→ **Extrait retenu**

Or ‘État failli’, ce n’est pas pareil. Il semble qu’il y ait des critères bien définis, et même un classement mondial. N’est pas État failli qui veut. Autrement dit, il faut le mériter, ce titre, fournir des efforts pour se conformer à ces critères et les atteindre, ce qui n’est pas toujours facile.

D’après les concepteurs de cet index (le magazine américain Foreign Policy et le think tank Fund for Peace), il y a 12 critères qu’il faut remplir pour mériter ce label. Qui sont, en résumé, les suivants:

1. Pression démographique: haute densité de population, accès difficile à l’alimentation, des problèmes de frontières, de propriété ou d’occupation des terres.

2. Mouvements massifs de réfugiés: provoquant pénuries alimentaires et maladies, manque d’eau potable, et des problèmes de sécurité.

3. Violences communautaires: Cet indicateur inclut les crimes restés impunis contre des communautés ou groupes. Institutionnalisation de l’exclusion politique. Groupes accusés d’accaparer richesses et pouvoir.

→ **Consignes**
1. Relevez le nom de chacun des critères numérotés que présente l'extrait.
2. Répondez brièvement aux questions suivantes d'après l'extrait.
(a) Outre des critères bien définis, qu'existe-t-il selon le premier paragraphe ?
(b) Qui a conçu l'index ?
(c) Quel critère inclut les crimes restés impunis contre des communautés ou groupes ?
3. Reprenez mot pour mot le passage de l'extrait qui débute aux mots « Or ‘État failli’, ce » et s'arrête après « pas toujours facile. ».

→ **Items fournis**
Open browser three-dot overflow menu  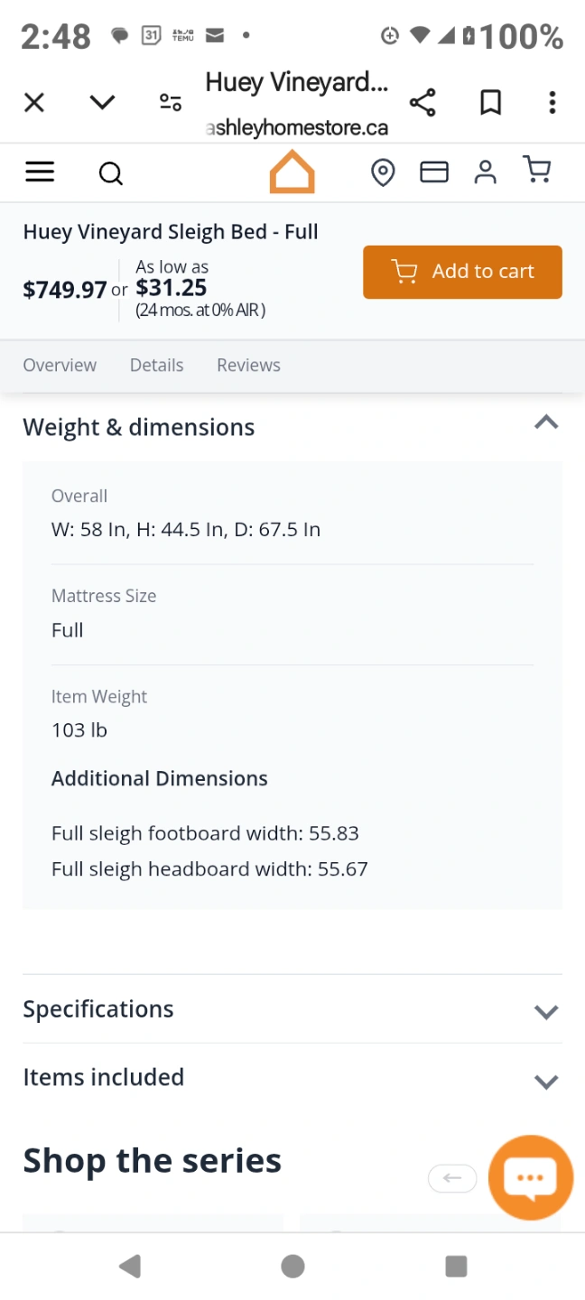coord(552,102)
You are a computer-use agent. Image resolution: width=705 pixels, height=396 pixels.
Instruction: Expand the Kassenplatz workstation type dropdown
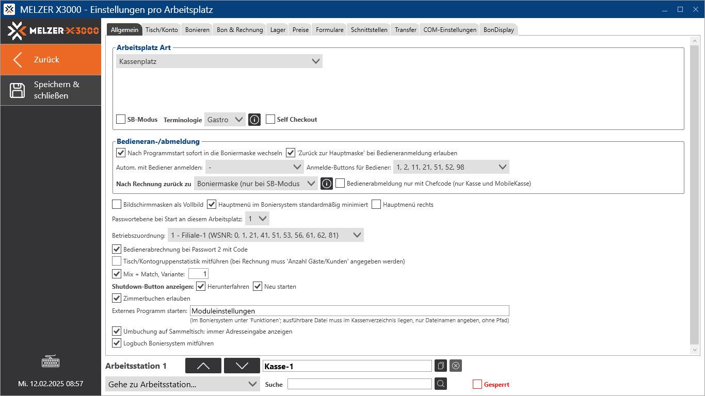pyautogui.click(x=219, y=61)
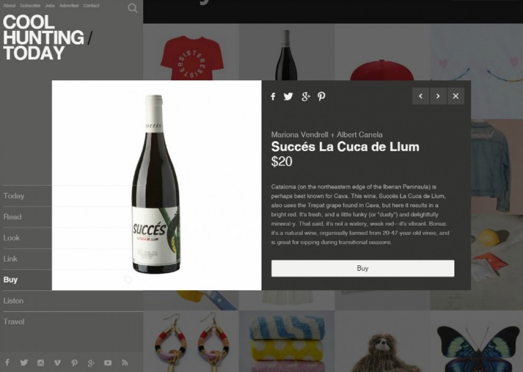The width and height of the screenshot is (523, 372).
Task: Go to next product with right chevron
Action: coord(438,96)
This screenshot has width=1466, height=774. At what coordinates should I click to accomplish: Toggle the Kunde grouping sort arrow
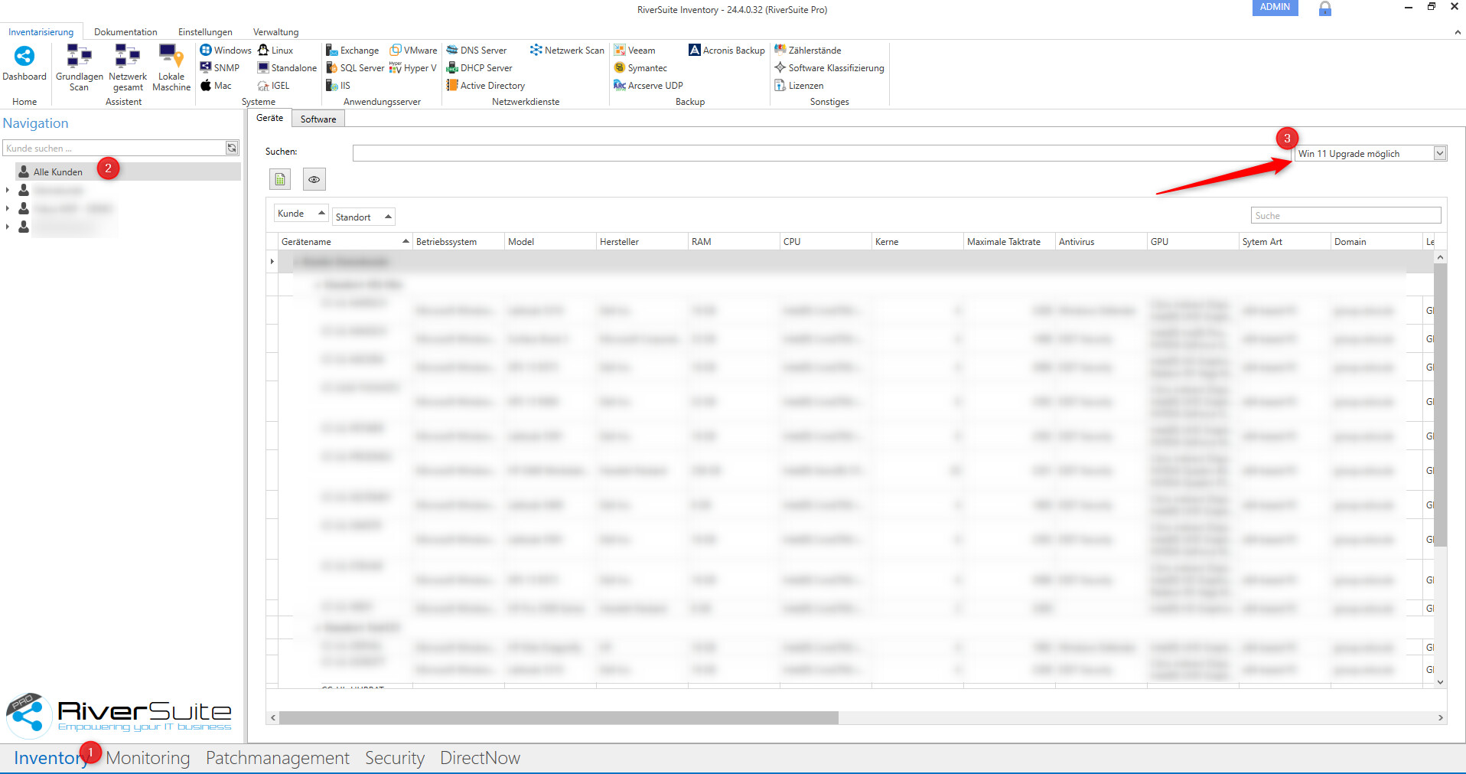tap(321, 213)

→ **Vos réponses écrites**
1.
1. Pression démographique
2. Mouvements massifs de réfugiés
3. Violences communautaires

2.
(a) Un classement mondial.
(b) Le magazine américain Foreign Policy et le think tank Fund for Peace.
(c) Les violences communautaires.

3.
Or ‘État failli’, ce n’est pas pareil. Il semble qu’il y ait des critères bien définis, et même un classement mondial. N’est pas État failli qui veut. Autrement dit, il faut le mériter, ce titre, fournir des efforts pour se conformer à ces critères et les atteindre, ce qui n’est pas toujours facile.